*WORK REQUIRED*:
Exact reproduction of all the data is needed.

*INFORMATION PROVIDED*:
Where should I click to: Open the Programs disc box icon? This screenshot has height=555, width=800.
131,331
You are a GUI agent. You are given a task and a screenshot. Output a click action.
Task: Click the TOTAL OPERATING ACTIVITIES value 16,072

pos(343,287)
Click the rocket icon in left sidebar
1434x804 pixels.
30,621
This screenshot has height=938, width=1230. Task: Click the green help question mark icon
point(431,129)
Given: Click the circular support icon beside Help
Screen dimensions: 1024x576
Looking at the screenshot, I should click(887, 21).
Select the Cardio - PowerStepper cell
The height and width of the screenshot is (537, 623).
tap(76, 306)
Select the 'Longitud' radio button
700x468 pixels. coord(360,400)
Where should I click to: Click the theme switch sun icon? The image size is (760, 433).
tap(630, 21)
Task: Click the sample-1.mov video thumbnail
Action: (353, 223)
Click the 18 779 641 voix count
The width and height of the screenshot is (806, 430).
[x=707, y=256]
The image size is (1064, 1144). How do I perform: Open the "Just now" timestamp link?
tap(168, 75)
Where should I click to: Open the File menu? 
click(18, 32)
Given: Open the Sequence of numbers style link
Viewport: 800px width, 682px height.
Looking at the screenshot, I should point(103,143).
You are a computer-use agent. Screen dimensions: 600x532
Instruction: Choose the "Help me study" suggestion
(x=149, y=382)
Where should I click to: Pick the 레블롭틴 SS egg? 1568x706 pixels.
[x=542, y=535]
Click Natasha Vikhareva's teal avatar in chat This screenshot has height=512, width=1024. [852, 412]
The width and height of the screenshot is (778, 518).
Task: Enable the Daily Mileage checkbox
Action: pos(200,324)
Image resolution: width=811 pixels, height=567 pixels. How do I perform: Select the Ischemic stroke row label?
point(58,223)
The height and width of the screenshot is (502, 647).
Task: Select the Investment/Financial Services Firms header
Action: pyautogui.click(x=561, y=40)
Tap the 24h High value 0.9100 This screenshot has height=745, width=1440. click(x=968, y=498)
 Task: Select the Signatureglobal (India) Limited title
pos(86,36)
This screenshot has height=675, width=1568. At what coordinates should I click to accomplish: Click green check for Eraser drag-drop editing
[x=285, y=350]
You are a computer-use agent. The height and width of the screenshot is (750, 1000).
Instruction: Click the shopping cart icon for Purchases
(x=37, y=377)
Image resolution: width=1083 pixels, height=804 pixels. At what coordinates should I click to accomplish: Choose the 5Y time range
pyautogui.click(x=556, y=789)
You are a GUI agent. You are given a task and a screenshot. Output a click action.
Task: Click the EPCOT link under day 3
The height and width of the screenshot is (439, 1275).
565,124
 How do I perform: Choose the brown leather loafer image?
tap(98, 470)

*ANSWER TO THIS PROBLEM*:
Where should I click to: Open the Programs disc box icon? This screenshot has height=555, width=800.
131,331
You are a GUI agent. You are given a task and a screenshot. Output a click action.
Task: Click the TOTAL OPERATING ACTIVITIES value 16,072

pos(343,287)
Click the rocket icon in left sidebar
1434x804 pixels.
30,621
This screenshot has height=938, width=1230. Task: Click the green help question mark icon
point(431,129)
Given: Click the circular support icon beside Help
Screen dimensions: 1024x576
Looking at the screenshot, I should click(887, 21).
Select the Cardio - PowerStepper cell
The height and width of the screenshot is (537, 623).
tap(76, 306)
Select the 'Longitud' radio button
700x468 pixels. coord(360,400)
Where should I click to: Click the theme switch sun icon? The image size is (760, 433).
tap(630, 21)
Task: Click the sample-1.mov video thumbnail
Action: (353, 223)
Click the 18 779 641 voix count
The width and height of the screenshot is (806, 430).
[x=707, y=256]
The image size is (1064, 1144). How do I perform: Open the "Just now" timestamp link?
tap(168, 75)
Where should I click to: Open the File menu? 
click(18, 32)
Given: Open the Sequence of numbers style link
Viewport: 800px width, 682px height.
Looking at the screenshot, I should point(103,143).
You are a computer-use agent. Screen dimensions: 600x532
Instruction: Choose the "Help me study" suggestion
(x=149, y=382)
Where should I click to: Pick the 레블롭틴 SS egg? 1568x706 pixels.
[x=542, y=535]
Click Natasha Vikhareva's teal avatar in chat This screenshot has height=512, width=1024. [852, 412]
The width and height of the screenshot is (778, 518).
Task: Enable the Daily Mileage checkbox
Action: pos(200,324)
Image resolution: width=811 pixels, height=567 pixels. How do I perform: Select the Ischemic stroke row label?
point(58,223)
The height and width of the screenshot is (502, 647).
Task: Select the Investment/Financial Services Firms header
Action: pyautogui.click(x=561, y=40)
Tap the 24h High value 0.9100 This screenshot has height=745, width=1440. click(x=968, y=498)
 Task: Select the Signatureglobal (India) Limited title
pos(86,36)
This screenshot has height=675, width=1568. At what coordinates should I click to accomplish: Click green check for Eraser drag-drop editing
[x=285, y=350]
You are a computer-use agent. The height and width of the screenshot is (750, 1000).
Instruction: Click the shopping cart icon for Purchases
(x=37, y=377)
Image resolution: width=1083 pixels, height=804 pixels. At what coordinates should I click to accomplish: Choose the 5Y time range
pyautogui.click(x=556, y=789)
You are a GUI agent. You are given a task and a screenshot. Output a click action.
Task: Click the EPCOT link under day 3
The height and width of the screenshot is (439, 1275).
565,124
 How do I perform: Choose the brown leather loafer image?
tap(98, 470)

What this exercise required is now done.